Coleen Singer, of Bangor, Maine, passed away on Christmas morning 2014, at the far-too-early age of 32, but her obituary was published only this week, penned by her ex-husband, Brent Singer, a local attorney in Bangor. But his unusual, poignant, and controversial obituary for his former wife has gone viral, not simply for his touching tribute to his ex-wife but for the fact that he employed the obituary as a platform to attack Maine’s Republican Governor Paul LePage.

“She was a victim of herself, of LePage’s politics, of our society’s continuing ignorance and indifference to mental illness, and of our society’s asinine approach to drug addiction,” wrote Singer.

Coleen Singer died as the result of a heroin overdose. Her complete obituary can be read at this link.

Brent Singer decsribed Coleen as “intellectually gifted and artistically talented, quick to grasp complicated legal and philosophical concepts,” also saying that she “was capable of great compassion and would give the shirt off her back to one less fortunate.”

She also could be unscrupulous, “a thief and a liar,” he wrote, adding that Coleen’s mother was barely able to eke out a living and had her own drug problems, but managed to make a good home for Coleen when she was young. Coleen suffered from an insidious mental illness known as borderline personality disorder.

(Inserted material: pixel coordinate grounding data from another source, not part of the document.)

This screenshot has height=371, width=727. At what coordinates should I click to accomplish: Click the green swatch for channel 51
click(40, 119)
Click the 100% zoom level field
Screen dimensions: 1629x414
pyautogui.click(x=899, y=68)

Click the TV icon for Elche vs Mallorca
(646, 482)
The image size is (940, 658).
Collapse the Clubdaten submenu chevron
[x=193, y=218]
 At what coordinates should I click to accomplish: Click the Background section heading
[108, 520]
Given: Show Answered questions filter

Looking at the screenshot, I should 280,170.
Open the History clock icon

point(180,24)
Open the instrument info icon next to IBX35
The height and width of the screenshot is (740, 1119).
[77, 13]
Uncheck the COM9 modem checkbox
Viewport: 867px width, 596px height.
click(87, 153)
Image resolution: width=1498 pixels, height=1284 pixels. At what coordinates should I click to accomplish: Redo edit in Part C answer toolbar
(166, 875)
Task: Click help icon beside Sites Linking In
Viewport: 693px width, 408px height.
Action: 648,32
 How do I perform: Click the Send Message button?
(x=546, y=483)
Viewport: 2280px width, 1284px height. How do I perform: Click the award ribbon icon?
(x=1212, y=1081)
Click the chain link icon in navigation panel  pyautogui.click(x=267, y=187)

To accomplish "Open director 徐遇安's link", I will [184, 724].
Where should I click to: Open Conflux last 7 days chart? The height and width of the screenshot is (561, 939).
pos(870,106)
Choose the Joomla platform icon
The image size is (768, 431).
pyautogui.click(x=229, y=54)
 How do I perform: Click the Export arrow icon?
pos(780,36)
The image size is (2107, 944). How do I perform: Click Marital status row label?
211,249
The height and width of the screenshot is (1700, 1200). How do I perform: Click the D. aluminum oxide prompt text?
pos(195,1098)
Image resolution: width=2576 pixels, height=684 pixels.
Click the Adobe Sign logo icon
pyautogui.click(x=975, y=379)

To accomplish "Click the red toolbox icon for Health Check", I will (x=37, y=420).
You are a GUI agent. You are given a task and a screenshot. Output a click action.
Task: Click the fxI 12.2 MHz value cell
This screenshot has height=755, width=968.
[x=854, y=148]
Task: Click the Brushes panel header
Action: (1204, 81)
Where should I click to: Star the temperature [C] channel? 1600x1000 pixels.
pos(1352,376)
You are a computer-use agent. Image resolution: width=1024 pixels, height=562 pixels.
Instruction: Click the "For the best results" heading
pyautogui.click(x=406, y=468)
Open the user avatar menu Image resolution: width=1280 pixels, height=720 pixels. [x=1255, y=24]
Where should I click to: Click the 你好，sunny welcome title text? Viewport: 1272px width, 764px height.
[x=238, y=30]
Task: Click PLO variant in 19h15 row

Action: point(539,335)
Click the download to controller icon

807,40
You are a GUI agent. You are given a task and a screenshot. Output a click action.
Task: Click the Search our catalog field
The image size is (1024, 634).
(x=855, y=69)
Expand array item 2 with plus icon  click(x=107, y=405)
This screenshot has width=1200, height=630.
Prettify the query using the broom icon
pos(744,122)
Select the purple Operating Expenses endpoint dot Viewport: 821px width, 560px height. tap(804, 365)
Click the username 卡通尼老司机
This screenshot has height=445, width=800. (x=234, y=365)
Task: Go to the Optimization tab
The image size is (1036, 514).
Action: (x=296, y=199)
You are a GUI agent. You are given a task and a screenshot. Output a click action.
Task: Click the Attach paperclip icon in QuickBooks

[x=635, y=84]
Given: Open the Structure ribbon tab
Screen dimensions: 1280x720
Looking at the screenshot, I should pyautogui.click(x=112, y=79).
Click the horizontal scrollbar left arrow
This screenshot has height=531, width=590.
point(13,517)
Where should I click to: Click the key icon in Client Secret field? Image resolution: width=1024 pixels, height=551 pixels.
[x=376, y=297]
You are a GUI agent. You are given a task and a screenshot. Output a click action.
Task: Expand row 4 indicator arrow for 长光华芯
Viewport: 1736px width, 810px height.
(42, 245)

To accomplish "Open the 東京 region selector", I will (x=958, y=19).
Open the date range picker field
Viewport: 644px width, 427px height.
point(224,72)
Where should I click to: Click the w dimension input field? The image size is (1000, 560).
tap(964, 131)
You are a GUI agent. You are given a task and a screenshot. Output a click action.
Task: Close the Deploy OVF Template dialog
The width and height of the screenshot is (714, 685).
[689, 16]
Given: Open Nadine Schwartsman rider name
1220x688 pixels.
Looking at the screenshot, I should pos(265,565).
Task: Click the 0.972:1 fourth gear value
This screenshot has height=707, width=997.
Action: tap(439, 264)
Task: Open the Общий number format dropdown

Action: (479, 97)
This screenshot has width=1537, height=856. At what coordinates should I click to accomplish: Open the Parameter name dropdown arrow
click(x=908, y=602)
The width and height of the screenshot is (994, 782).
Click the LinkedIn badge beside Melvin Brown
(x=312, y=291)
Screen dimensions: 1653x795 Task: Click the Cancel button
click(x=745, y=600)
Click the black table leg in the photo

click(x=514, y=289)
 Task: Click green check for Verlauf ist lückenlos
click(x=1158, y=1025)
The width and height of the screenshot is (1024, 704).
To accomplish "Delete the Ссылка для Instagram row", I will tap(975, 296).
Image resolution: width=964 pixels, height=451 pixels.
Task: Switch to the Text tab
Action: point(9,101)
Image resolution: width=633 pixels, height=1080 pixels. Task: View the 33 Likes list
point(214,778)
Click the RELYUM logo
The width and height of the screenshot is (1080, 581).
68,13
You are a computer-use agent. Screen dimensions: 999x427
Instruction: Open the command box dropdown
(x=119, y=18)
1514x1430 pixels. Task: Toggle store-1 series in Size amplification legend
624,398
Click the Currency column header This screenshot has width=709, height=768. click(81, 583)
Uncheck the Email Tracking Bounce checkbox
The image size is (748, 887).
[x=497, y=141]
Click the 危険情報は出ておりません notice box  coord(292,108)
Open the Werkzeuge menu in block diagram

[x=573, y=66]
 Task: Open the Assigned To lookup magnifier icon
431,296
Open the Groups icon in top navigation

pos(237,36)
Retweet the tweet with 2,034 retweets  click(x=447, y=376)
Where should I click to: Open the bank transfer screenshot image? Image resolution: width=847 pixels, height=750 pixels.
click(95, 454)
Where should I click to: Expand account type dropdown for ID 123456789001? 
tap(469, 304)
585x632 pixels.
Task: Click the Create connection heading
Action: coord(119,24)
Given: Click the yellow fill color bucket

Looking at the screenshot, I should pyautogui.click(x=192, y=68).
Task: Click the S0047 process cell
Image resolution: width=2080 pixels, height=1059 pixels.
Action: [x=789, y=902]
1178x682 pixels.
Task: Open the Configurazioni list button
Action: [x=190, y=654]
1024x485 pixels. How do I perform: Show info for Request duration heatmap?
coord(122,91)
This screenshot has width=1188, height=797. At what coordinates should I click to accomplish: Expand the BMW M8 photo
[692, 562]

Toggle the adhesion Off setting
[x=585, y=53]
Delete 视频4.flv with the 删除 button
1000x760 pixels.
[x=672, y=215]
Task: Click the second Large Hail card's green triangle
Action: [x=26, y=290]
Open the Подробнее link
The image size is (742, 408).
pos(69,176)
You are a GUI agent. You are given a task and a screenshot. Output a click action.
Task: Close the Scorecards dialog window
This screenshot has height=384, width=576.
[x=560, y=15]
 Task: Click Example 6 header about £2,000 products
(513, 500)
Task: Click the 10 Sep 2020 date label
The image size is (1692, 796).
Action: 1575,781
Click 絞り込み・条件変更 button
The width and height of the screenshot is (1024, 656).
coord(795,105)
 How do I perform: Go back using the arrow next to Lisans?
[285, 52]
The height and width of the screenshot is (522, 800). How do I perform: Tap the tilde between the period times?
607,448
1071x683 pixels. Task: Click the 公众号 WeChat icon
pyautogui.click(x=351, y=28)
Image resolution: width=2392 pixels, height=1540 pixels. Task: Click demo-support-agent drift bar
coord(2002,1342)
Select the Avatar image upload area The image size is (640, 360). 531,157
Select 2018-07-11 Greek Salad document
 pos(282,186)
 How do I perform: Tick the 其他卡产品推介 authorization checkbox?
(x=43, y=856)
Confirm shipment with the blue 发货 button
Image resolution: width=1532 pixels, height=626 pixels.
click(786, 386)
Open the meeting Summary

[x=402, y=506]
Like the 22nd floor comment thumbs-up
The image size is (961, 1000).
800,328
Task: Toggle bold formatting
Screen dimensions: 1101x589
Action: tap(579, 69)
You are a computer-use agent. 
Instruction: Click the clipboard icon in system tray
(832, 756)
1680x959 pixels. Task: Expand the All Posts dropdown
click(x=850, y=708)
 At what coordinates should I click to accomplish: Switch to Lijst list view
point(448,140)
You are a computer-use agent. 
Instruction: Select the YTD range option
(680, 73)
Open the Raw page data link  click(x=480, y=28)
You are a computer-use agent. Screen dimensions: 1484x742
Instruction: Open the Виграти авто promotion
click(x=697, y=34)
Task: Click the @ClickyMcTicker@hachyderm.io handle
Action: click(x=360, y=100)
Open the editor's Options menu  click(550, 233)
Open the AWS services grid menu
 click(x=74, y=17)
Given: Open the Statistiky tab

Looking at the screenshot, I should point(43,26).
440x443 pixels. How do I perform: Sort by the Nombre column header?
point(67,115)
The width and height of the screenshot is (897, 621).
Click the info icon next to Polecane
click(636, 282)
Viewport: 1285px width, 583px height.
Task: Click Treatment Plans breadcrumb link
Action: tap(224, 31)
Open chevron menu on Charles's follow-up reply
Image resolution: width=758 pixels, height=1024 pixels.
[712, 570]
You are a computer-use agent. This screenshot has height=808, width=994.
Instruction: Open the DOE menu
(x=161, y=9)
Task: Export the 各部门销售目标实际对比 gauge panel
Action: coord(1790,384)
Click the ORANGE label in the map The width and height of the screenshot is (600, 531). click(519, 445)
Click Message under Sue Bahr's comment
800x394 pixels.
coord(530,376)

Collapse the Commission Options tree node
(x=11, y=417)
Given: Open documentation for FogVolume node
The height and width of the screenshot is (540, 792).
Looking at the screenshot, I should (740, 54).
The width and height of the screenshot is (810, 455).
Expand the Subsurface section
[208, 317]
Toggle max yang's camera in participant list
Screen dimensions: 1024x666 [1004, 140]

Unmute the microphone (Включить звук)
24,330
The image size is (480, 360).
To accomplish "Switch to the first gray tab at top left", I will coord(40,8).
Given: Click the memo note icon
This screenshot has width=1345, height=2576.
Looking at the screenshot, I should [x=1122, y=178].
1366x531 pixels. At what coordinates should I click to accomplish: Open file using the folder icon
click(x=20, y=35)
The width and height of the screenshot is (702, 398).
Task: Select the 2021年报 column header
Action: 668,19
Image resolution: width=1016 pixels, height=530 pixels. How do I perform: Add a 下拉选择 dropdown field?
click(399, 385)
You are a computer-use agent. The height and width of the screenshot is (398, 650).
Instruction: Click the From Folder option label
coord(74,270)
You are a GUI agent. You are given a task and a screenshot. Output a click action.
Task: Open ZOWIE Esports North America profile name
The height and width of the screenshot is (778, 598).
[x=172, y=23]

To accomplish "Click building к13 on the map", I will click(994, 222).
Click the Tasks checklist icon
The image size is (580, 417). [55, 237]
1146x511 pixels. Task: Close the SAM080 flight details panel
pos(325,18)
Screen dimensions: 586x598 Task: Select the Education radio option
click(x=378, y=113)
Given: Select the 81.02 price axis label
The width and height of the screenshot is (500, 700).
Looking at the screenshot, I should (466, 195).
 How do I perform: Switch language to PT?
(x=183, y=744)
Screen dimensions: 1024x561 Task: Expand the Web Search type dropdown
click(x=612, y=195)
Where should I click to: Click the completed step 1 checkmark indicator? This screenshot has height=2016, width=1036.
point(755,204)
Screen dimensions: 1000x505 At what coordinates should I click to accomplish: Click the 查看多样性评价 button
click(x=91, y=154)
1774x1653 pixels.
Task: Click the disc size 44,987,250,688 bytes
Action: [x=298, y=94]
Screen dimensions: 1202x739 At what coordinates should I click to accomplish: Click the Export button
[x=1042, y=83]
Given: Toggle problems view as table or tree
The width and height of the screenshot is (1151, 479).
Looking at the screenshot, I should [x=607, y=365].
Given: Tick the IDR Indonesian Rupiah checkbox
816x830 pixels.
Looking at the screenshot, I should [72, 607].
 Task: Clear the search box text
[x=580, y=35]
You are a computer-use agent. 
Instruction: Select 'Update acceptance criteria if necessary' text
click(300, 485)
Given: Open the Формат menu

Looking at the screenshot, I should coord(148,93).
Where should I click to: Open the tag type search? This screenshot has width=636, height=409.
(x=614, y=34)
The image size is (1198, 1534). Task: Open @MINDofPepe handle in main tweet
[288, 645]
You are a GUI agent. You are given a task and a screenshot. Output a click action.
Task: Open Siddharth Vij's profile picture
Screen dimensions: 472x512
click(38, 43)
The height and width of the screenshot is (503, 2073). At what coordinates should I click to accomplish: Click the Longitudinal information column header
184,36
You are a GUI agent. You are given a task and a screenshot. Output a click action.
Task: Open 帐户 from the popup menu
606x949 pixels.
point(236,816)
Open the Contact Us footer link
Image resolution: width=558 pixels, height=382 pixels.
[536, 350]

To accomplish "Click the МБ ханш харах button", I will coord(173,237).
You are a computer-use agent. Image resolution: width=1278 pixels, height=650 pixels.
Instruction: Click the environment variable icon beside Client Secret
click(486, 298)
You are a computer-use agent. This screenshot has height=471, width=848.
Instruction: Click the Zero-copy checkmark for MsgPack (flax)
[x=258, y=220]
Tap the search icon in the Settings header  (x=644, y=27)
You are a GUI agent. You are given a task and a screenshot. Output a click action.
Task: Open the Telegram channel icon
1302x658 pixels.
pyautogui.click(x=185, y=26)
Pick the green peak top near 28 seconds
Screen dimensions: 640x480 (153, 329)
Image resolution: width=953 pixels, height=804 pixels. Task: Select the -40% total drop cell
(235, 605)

LePage was one one of 23 Republican governors who refused to take the federal funds available under the 2010 Affordable Care and Patient Protection Act — better known as “Obamacare” — to expand state Medicaid programs, the publicly run health care programs designed to provide low-income families and individuals with health coverage.

According to estimates, about 4 million Americans were left uncovered by the governors who refused to expand Medicaid, which in Singer’s state is known as MaineCare.

“I was very sad when Maine continued to block the Medicaid expansion since I knew Coleen, and others like her, would not be able to get medical and dental care they needed, and would just go without until it was acute and they literally show up on the steps of St. Joseph Hospital,” said Singer, in comments to The Bangor Daily News. “Not to mention her inability to pay for the [methadone] clinic with the loss of MaineCare.”

In the obituary, Singer writes that his late ex-wife had used methadone, as many heroin addicts do, to alleviate the often severe symptoms that come with withdrawal from heroin addiction. But without MaineCare coverage, she no longer had access to methadone clinics, and turned back to the cheaper alternative of heroin as a result.

“Coleen wanted to get back into a methadone clinic, but LePage and enough republicans in the Legislature said ‘No’ to the Medicaid expansion,” Singer wrote. “It is no stretch to say that but for LePage’s veto of the Medicaid expansion, Coleen probably would not have shot the heroin that ended her life.”